## PROBLEM TO SOLVE
Your task is to copy the lines of the data below from the line holding "[Share via link] (948, 1254)" through the line holding "[White Facebook Icon] (1500, 1468)", inclusive, exactly and with nothing added.

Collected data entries
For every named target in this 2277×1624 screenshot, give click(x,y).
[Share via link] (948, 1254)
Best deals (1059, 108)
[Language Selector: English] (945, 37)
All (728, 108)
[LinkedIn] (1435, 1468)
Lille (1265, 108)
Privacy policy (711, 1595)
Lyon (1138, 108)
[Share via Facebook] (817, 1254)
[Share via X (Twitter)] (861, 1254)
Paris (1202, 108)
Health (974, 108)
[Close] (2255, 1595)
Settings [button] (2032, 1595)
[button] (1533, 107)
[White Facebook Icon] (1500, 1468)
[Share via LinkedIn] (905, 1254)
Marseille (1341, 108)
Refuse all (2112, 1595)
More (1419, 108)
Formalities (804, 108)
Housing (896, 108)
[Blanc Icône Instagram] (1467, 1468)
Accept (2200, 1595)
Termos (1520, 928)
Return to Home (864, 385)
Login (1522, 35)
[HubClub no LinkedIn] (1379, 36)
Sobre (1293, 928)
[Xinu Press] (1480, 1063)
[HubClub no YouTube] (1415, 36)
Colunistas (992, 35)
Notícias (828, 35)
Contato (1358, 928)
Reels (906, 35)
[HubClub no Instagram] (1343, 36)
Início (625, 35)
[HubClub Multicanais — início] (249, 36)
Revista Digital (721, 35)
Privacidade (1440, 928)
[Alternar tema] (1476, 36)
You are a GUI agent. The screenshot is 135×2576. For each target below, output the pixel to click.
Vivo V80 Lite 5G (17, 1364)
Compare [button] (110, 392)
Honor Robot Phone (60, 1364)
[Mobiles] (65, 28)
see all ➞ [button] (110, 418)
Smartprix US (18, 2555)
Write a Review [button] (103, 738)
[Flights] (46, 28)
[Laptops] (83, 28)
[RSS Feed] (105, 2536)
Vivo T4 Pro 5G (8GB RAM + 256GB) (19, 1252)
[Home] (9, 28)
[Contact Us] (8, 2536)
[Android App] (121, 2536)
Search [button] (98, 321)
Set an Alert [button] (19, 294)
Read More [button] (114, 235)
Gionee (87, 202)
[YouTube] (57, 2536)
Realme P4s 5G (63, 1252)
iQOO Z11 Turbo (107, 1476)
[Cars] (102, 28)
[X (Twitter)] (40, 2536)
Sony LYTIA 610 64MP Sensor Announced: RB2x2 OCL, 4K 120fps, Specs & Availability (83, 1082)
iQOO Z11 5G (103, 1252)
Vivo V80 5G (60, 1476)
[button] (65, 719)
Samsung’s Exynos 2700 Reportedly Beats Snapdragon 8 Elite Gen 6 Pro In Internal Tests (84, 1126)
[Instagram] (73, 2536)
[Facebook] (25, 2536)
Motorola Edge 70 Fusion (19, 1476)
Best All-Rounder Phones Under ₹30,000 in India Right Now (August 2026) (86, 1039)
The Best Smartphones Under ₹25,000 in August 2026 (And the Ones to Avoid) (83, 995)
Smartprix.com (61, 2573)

## WORKED SOLUTION
[Share via link] (948, 1254)
Best deals (1059, 108)
[Language Selector: English] (945, 37)
All (728, 108)
[LinkedIn] (1435, 1468)
Lille (1265, 108)
Privacy policy (711, 1595)
Lyon (1138, 108)
[Share via Facebook] (817, 1254)
[Share via X (Twitter)] (861, 1254)
Paris (1202, 108)
Health (974, 108)
[Close] (2255, 1595)
Settings [button] (2032, 1595)
[button] (1533, 107)
[White Facebook Icon] (1500, 1468)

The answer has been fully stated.